Rows on where targets appear:

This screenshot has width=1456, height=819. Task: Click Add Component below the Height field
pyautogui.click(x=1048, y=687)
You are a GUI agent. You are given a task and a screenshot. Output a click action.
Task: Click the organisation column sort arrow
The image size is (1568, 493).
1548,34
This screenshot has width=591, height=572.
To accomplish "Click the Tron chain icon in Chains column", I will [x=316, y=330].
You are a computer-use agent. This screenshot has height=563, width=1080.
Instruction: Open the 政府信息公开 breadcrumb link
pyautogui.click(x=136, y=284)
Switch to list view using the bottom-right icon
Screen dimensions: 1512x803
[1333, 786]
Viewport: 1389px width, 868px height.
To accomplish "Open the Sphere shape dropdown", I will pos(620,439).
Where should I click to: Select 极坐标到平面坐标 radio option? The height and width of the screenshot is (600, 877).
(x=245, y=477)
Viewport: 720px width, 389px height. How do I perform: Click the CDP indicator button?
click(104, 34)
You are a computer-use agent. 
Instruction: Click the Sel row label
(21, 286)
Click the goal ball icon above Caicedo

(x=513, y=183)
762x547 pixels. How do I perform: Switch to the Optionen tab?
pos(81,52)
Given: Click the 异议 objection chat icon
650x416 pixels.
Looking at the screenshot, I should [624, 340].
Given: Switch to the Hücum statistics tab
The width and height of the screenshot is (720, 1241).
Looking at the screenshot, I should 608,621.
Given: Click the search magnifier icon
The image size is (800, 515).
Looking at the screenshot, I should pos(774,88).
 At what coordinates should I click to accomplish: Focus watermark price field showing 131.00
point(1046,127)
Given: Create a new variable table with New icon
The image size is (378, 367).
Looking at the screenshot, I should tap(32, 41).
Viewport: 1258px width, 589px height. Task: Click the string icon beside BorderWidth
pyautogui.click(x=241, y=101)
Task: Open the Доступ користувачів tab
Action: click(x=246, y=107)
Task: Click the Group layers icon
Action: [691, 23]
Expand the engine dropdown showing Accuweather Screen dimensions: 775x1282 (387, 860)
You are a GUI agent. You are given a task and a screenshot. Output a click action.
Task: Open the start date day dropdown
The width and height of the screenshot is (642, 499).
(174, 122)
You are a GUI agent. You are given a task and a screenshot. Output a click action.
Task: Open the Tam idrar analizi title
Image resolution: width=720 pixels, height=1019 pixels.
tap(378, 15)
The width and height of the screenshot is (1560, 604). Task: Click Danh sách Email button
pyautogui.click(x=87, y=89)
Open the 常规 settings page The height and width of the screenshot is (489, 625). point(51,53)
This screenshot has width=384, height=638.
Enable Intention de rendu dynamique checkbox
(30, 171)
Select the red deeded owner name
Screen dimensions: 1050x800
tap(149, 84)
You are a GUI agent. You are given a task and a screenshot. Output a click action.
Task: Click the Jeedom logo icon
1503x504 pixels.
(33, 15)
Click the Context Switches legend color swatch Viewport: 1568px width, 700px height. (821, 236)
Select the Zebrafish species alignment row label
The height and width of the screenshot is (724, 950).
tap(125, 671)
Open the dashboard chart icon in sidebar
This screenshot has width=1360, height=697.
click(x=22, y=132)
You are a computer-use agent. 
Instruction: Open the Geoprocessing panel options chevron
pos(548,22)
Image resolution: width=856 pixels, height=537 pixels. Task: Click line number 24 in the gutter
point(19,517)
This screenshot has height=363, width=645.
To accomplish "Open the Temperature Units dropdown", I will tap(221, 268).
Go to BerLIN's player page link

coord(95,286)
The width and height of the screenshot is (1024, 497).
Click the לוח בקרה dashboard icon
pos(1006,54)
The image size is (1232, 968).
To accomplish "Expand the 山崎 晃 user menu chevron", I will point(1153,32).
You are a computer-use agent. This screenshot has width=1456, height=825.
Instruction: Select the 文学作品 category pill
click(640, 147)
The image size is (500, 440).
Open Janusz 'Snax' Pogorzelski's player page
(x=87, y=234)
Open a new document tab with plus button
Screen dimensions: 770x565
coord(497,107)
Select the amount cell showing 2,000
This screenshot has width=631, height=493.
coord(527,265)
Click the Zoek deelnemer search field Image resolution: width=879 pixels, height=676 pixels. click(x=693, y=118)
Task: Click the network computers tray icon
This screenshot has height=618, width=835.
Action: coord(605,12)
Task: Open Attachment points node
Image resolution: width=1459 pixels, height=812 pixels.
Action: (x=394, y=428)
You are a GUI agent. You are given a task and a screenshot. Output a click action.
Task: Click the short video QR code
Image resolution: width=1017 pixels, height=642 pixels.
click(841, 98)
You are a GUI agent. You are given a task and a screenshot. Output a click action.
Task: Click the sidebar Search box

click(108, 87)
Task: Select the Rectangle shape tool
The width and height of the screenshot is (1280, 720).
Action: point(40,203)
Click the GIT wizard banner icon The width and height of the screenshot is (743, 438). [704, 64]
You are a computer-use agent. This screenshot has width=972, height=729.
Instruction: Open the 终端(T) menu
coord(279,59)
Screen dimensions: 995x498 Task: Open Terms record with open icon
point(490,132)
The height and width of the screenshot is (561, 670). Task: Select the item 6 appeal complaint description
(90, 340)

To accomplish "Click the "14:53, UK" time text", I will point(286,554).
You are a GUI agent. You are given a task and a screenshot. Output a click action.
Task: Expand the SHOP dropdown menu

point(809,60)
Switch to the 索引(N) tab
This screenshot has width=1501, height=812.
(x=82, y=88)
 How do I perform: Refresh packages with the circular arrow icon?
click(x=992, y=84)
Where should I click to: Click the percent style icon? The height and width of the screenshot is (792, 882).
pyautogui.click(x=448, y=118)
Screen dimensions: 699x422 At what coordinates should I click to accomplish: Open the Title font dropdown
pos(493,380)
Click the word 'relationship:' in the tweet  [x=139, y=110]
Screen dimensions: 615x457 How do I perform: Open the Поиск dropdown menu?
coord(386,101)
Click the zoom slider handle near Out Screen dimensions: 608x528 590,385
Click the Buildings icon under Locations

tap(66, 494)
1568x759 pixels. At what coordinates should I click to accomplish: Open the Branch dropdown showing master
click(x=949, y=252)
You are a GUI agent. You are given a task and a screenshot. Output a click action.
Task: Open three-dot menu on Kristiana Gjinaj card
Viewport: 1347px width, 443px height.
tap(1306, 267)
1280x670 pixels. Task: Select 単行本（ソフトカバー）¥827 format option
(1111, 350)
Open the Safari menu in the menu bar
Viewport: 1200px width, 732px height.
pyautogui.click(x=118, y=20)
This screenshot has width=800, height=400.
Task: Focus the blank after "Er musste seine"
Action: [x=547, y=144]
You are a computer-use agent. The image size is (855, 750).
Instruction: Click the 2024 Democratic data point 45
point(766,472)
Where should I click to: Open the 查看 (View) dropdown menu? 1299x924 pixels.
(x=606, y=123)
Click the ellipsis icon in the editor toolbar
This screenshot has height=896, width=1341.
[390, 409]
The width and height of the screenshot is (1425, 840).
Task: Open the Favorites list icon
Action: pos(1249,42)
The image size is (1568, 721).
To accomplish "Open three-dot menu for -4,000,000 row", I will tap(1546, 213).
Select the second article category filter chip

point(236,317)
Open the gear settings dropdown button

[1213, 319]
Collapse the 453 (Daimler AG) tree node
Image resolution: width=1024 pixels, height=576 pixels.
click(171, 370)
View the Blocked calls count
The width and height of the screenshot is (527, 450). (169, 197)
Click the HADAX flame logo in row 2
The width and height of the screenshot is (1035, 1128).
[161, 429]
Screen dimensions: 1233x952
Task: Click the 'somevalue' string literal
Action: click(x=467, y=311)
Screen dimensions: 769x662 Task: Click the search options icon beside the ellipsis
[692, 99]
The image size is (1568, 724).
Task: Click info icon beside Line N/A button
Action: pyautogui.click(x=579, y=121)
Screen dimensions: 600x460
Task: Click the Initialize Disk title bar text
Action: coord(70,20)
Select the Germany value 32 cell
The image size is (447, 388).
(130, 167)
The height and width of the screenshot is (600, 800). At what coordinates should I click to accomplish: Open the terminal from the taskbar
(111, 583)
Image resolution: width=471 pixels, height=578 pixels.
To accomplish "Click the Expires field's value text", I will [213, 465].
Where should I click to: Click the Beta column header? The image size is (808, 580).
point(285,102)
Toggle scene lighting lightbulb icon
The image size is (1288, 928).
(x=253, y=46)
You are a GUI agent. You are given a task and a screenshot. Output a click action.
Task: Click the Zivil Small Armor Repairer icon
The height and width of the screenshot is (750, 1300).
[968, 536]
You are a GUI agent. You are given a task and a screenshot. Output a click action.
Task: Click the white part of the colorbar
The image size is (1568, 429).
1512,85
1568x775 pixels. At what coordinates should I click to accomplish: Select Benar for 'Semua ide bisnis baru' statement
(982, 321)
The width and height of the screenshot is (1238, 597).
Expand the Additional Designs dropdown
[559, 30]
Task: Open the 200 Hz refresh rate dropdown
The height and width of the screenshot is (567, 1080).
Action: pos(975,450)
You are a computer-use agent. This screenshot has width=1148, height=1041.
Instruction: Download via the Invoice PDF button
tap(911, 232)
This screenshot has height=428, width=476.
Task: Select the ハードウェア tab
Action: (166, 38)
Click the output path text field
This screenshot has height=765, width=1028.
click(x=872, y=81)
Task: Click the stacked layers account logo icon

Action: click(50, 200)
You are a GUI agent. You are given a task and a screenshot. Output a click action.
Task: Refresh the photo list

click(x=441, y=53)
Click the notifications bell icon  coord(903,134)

= Set exercise =
Recast the lines as a JSON list of strings, one string per line and no blank lines, starting with the line that contains "Viewport: 720px width, 389px" and going on through the line that contains "Action: [691, 23]".

= Full output =
[
  "Viewport: 720px width, 389px height. How do I perform: Click the CDP indicator button?",
  "click(104, 34)",
  "You are a computer-use agent. ",
  "Instruction: Click the Sel row label",
  "(21, 286)",
  "Click the goal ball icon above Caicedo",
  "(x=513, y=183)",
  "762x547 pixels. How do I perform: Switch to the Optionen tab?",
  "pos(81,52)",
  "Given: Click the 异议 objection chat icon",
  "650x416 pixels.",
  "Looking at the screenshot, I should [624, 340].",
  "Given: Switch to the Hücum statistics tab",
  "The width and height of the screenshot is (720, 1241).",
  "Looking at the screenshot, I should 608,621.",
  "Given: Click the search magnifier icon",
  "The image size is (800, 515).",
  "Looking at the screenshot, I should pos(774,88).",
  " At what coordinates should I click to accomplish: Focus watermark price field showing 131.00",
  "point(1046,127)",
  "Given: Create a new variable table with New icon",
  "The image size is (378, 367).",
  "Looking at the screenshot, I should tap(32, 41).",
  "Viewport: 1258px width, 589px height. Task: Click the string icon beside BorderWidth",
  "pyautogui.click(x=241, y=101)",
  "Task: Open the Доступ користувачів tab",
  "Action: click(x=246, y=107)",
  "Task: Click the Group layers icon",
  "Action: [691, 23]"
]